**Given request**
Collect every line below that contains the word "ball", and copy each of those lines in full.

%%

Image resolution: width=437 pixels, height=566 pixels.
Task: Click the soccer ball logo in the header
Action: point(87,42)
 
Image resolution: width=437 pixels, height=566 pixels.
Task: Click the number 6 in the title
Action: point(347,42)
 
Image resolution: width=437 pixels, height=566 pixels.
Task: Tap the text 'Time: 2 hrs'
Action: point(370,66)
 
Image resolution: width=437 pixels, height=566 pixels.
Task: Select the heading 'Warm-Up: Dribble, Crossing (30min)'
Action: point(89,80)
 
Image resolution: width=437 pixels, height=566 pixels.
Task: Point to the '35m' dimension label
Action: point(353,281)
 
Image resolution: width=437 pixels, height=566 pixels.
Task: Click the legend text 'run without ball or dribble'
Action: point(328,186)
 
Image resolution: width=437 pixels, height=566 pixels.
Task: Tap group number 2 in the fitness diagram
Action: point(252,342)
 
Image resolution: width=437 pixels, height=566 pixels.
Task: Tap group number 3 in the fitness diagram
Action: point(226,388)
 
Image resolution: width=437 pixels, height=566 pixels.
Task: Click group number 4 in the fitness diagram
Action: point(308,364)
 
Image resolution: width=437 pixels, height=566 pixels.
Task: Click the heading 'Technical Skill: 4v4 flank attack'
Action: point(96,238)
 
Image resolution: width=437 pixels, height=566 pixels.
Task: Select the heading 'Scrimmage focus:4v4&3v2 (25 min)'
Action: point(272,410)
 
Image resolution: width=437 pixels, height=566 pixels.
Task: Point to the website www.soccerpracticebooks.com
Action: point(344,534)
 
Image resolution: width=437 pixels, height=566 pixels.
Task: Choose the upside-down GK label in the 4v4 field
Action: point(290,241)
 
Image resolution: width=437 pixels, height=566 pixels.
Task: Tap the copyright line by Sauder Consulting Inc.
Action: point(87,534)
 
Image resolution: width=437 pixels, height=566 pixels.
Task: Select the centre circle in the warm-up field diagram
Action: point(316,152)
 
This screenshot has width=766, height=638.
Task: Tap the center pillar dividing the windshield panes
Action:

%%

**The answer**
Task: Click the soccer ball logo in the header
Task: Click the legend text 'run without ball or dribble'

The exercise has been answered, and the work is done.